In 1995, Houston starred alongside Angela Bassett, Loretta Devine, and Lela Rochon in the film Waiting to Exhale, about four African-American women struggling with relationships. Houston plays the lead character Savannah Jackson, a TV producer who moves to Phoenix to find a new man, but ends up in love with a married man. It marked Houston's first time portraying a character who isn't a singer. The movie and its soundtrack struck a chord with African American women and is considered a cultural classic. After opening at #1 and grossing $67 million in the U.S. at the box office and $82 million worldwide, it proved that a movie targeting black audiences can cross over to a white audience and make money, while paving the way for other all black movies such as How Stella Got Her Groove Back and the Tyler Perry movies that have become popular in the 2000s.[68][69][70]

The film is also notable for its portrayal of black women as strong middle class citizens as oppose to their usual stereotypes.[71] The reviews were mainly positive for the ensemble cast. The New York Times said "Ms. Houston has shed the defensive hauteur that made her portrayal of a pop star in "The Bodyguard" seem so distant."[72] Houston was nominated for an NAACP Image Award for Outstanding Actress In A Motion Picture, but lost to her co-star Basset.

In 1996, Houston starred in the holiday comedy The Preacher's Wife, with Denzel Washington. She plays a gospel-singing wife of a Reverend. Despite the success of Waiting To Exhale, the movie's star power, and Disney's high budget, many predicted the movie would not be a success due to its all black cast.[73] The movie was a moderate success, earning approximately $50 million at the U.S. box offices.[74] Still, the movie gave Houston her strongest reviews so far.

The San Francisco Chronicle said Houston "is rather angelic herself, displaying a divine talent for being virtuous and flirtatious at the same time" and that she "exudes gentle yet spirited warmth, especially when praising the Lord in her gorgeous singing voice."[75] Houston won an NAACP Image Award for Outstanding Actress In A Motion Picture for the role, her first award for her acting.

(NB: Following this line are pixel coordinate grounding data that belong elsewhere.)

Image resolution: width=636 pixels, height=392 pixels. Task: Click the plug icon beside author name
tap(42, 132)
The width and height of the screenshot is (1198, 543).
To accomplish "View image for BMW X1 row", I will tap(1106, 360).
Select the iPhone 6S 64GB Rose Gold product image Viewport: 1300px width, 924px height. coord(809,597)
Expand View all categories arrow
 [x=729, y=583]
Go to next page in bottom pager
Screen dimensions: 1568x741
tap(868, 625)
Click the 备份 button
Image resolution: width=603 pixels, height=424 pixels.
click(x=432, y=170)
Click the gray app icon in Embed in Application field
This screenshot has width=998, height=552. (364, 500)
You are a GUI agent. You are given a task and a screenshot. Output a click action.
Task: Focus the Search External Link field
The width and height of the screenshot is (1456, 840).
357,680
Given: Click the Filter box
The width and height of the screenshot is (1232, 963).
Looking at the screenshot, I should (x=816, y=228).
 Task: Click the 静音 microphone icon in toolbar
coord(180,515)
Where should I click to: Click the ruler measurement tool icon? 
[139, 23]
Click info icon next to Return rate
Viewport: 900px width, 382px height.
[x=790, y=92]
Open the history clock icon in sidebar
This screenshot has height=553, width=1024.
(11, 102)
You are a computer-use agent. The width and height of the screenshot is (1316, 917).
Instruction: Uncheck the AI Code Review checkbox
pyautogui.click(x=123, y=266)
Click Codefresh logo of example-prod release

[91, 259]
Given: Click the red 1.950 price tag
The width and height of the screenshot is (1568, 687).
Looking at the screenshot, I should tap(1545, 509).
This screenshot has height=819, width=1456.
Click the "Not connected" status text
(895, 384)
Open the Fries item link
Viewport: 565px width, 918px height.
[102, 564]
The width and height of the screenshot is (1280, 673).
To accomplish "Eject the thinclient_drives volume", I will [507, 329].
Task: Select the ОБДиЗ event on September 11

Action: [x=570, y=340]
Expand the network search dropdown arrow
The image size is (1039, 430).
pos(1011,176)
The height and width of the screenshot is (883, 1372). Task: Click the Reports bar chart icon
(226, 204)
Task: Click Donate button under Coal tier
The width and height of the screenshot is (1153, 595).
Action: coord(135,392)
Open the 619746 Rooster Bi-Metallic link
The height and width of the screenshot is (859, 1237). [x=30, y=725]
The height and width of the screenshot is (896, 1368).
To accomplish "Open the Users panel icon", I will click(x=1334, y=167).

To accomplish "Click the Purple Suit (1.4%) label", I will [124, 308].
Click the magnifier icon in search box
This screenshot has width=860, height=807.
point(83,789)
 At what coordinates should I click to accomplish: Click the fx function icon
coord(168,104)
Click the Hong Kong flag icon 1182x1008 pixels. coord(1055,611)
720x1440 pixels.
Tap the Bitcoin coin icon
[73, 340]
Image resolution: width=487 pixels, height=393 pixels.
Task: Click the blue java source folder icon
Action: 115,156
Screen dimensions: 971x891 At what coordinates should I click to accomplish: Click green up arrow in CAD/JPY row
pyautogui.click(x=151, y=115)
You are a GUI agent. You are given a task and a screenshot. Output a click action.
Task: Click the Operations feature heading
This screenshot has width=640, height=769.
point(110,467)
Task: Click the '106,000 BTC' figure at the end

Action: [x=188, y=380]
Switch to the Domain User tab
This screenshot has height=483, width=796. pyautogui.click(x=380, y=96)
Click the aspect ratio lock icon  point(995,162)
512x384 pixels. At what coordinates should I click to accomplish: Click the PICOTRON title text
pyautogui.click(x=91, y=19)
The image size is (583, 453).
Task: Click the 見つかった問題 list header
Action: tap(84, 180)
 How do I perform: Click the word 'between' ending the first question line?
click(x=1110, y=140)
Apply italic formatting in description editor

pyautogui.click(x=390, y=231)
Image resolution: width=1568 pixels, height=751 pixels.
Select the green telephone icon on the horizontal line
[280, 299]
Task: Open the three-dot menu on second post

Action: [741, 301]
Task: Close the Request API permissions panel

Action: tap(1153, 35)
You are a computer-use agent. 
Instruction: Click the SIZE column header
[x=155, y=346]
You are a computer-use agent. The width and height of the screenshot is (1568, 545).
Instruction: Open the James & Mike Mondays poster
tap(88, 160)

In 1997, Houston co-produced and starred in (along with Brandy, Jason Alexander, Whoopi Goldberg, and Bernadette Peters) a made-for-television remake of Rodgers & Hammerstein's Cinderella. Houston played the Fairy Godmother. Houston was initially offered the role of Cinderella in 1993, but other projects intervened and CBS lost interest.[76] The film featured a multiracial cast and Houston said the ultimate message was that "African-American girls and women are princesses just as much as White girls and those of other ethnicities, and that they too can fulfil their dreams."[77] An estimated 60 million viewers tuned into the special giving ABC its highest TV ratings in 16 years.[78]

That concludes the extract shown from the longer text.